CTV should be optimized with the same rigor as performance mobile — but with attention to its unique cross-device dynamics.

What KPIs should marketers use to evaluate CTV performance?

The core metrics still apply:

  • CPI / Cost per re-engagement
  • IPM (installs per mille) — more important in CTV
  • ROAS and LTV

But with CTV, it’s critical to look at contribution metrics:

  • Single-attributed conversions (net new users)
  • Co-attributed conversions
  • Assist rates (how CTV supports other channels)

If assist and single-attributed numbers are strong, you know CTV is driving real value, not just siphoning credit.

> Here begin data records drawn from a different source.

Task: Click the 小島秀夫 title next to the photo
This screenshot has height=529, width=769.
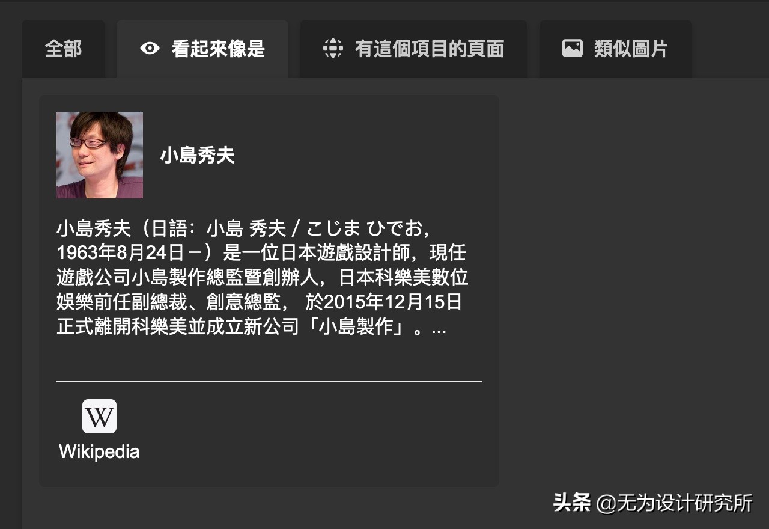Action: tap(197, 156)
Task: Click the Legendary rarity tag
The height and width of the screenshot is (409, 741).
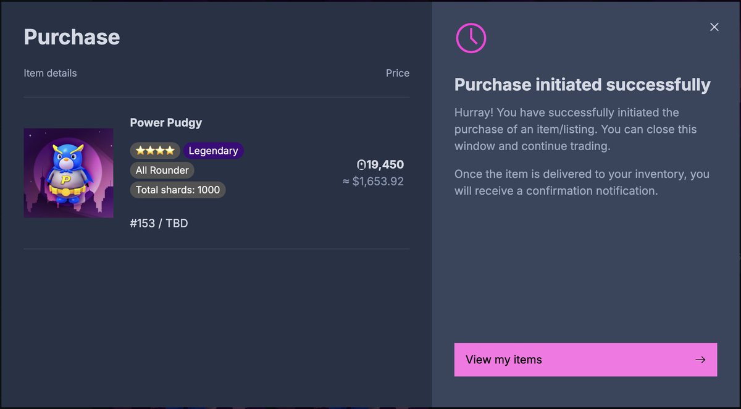Action: 213,151
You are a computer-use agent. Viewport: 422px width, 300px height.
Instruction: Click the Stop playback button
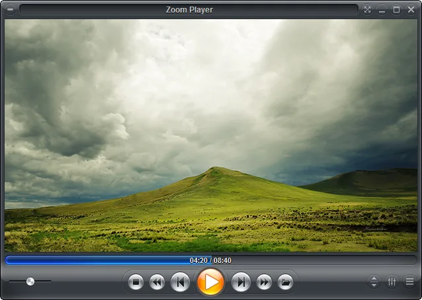[x=136, y=282]
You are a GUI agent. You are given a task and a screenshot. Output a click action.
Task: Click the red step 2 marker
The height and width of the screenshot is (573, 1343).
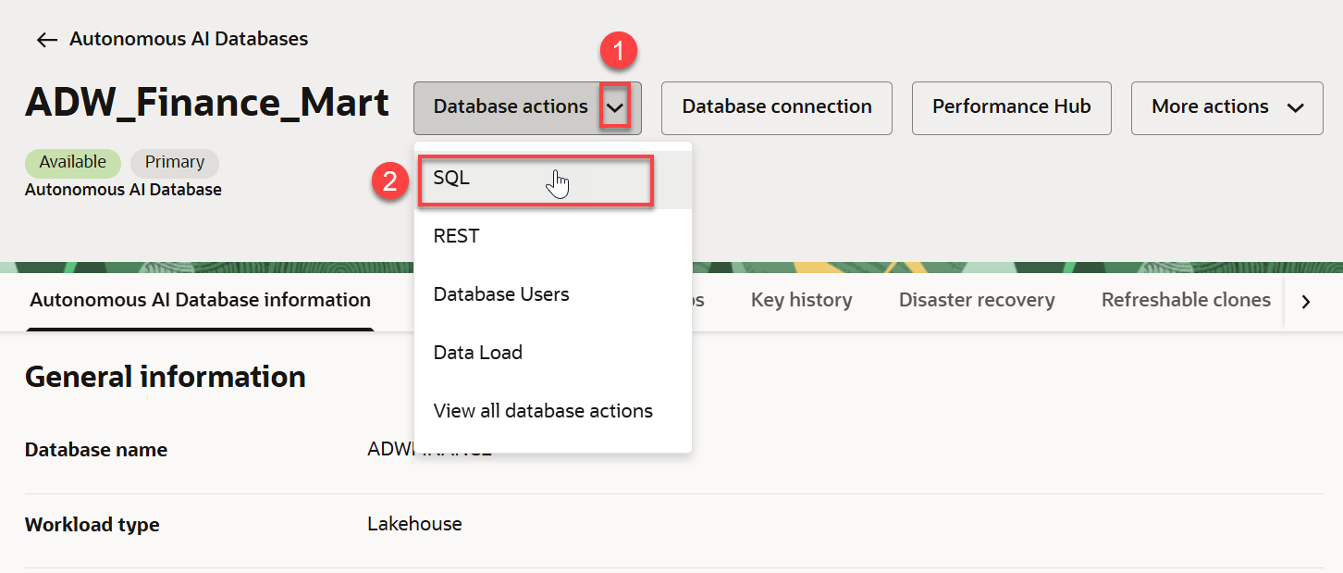click(x=390, y=181)
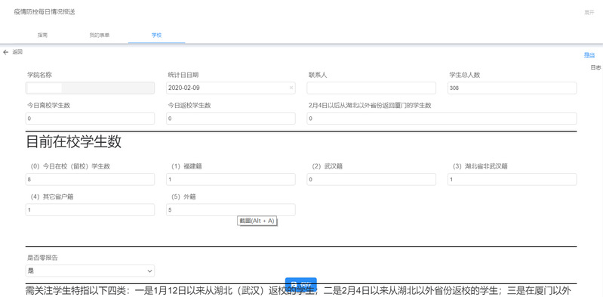Viewport: 603px width, 297px height.
Task: Open the 日志 log link
Action: [x=595, y=67]
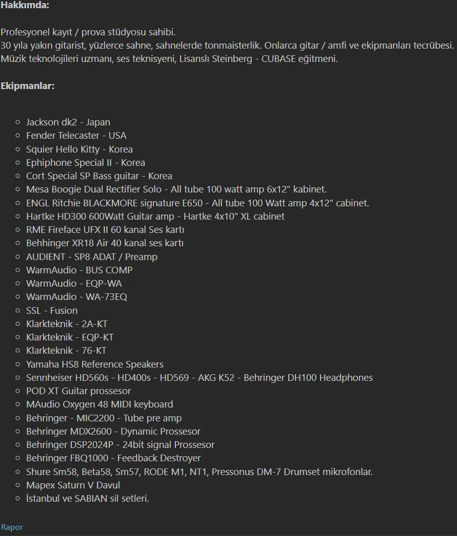Click the POD XT Guitar prossesor item
Viewport: 457px width, 536px height.
(x=78, y=391)
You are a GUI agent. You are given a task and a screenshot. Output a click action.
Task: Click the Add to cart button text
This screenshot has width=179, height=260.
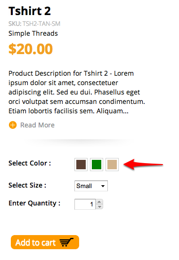35,243
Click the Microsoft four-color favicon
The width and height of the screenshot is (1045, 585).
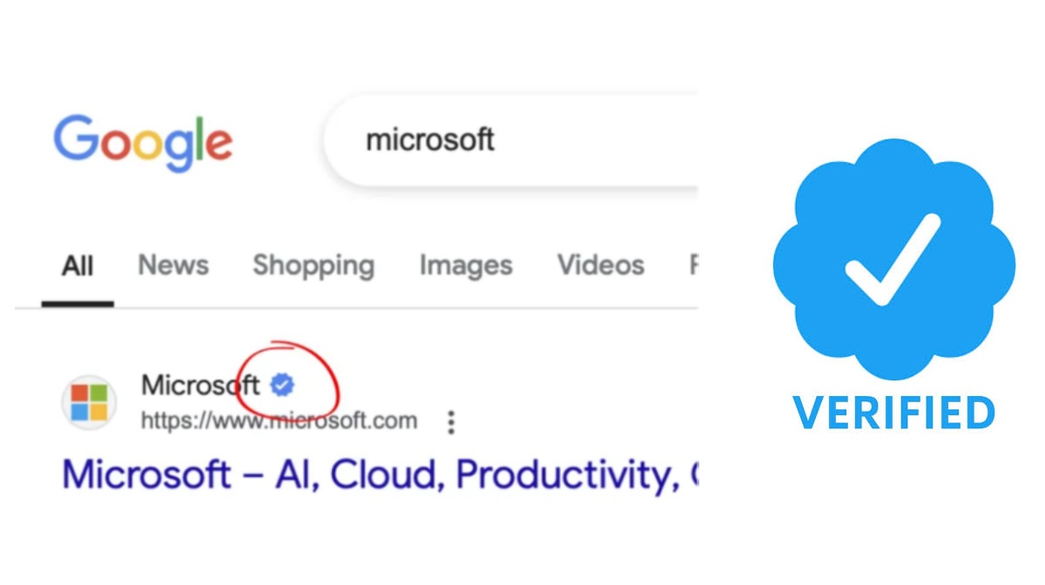(x=90, y=403)
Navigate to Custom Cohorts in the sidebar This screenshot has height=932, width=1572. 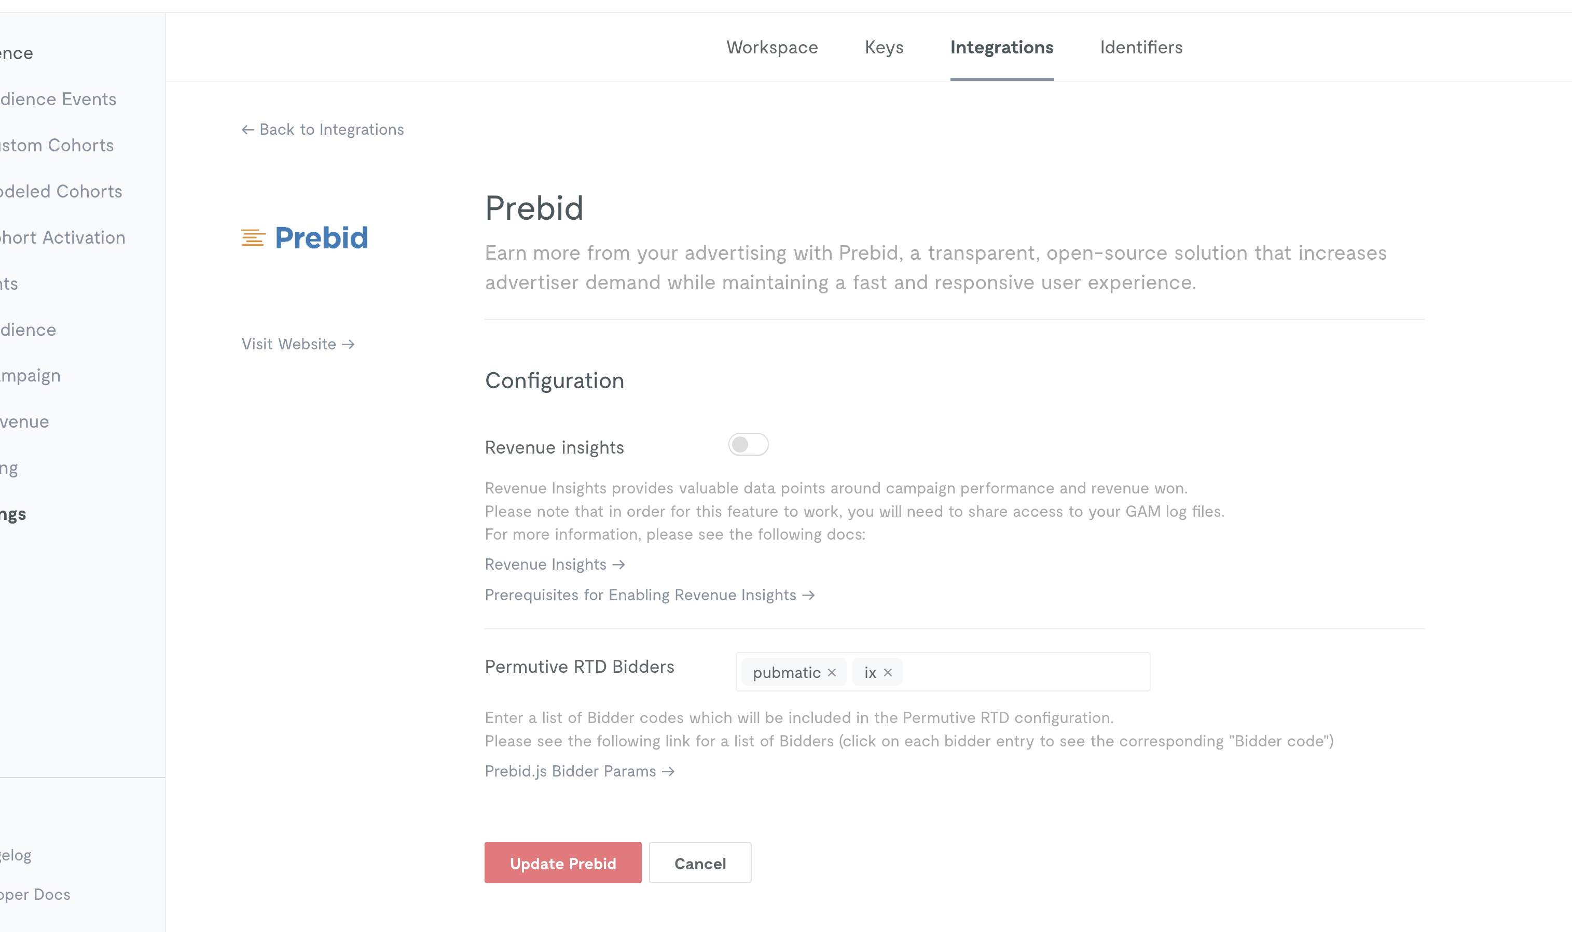57,145
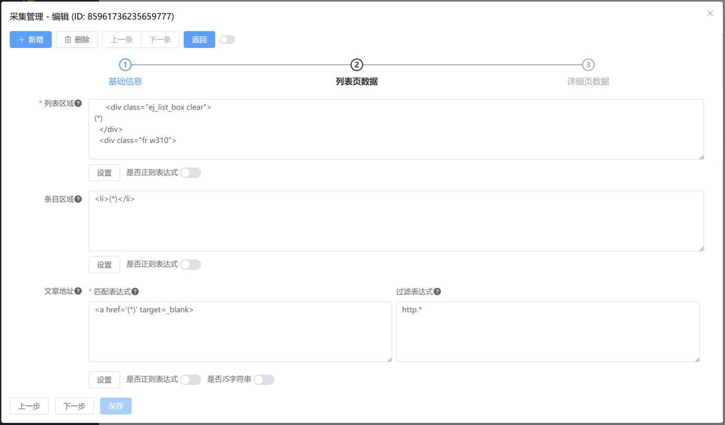The image size is (725, 425).
Task: Click the 删除 button with trash icon
Action: 77,39
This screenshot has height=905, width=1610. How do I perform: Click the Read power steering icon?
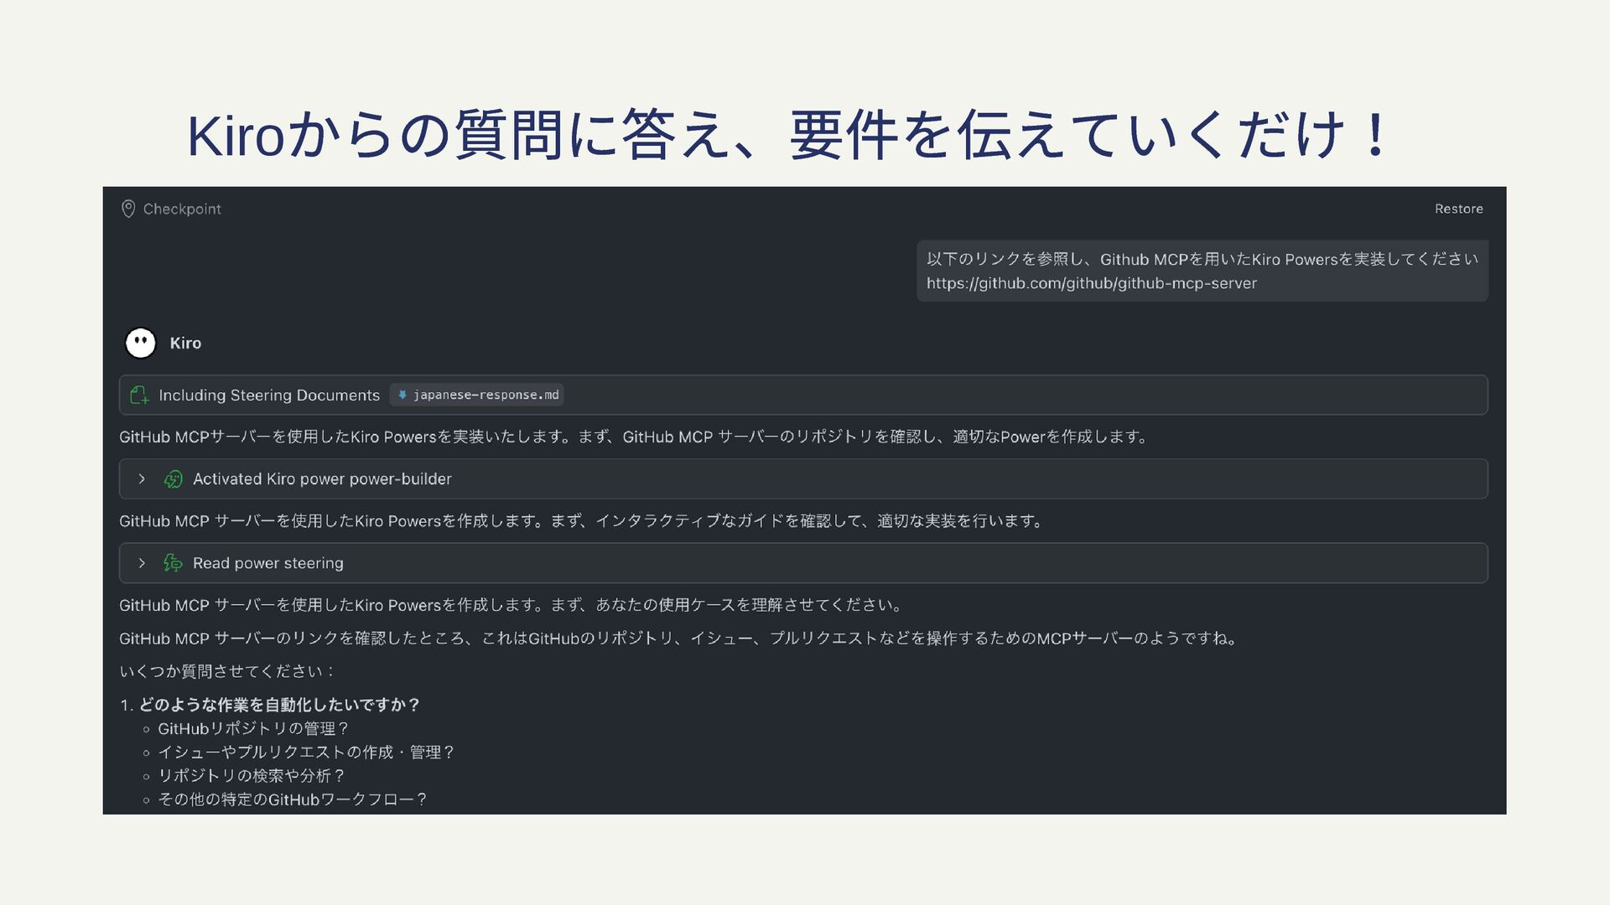(x=173, y=563)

What developments will make CTV an even stronger performance channel in the future?

Two major areas:

1. Multi-touch attribution and assist modeling

CTV benefits enormously from the added transparency. Marketers can see exactly how CTV fits into the broader funnel and receive more accurate credit allocation.

2. Audience-based incrementality testing

This will allow marketers to:

  • Split CTV-exposed vs. control audiences
  • Measure incremental re-engagement or incremental conversions
  • Combine learnings from MTA, incrementality, and MMP reporting for a triangulated view

Together, these will make CTV not just measurable but highly optimizable as a performance channel.

Any final thoughts for marketers still unsure about CTV?

Understanding attribution overlap and having transparency into signals reduces the fear of cannibalization. With clearer visibility — especially through MTA and assist data — marketers can confidently assess how CTV influences their entire ecosystem.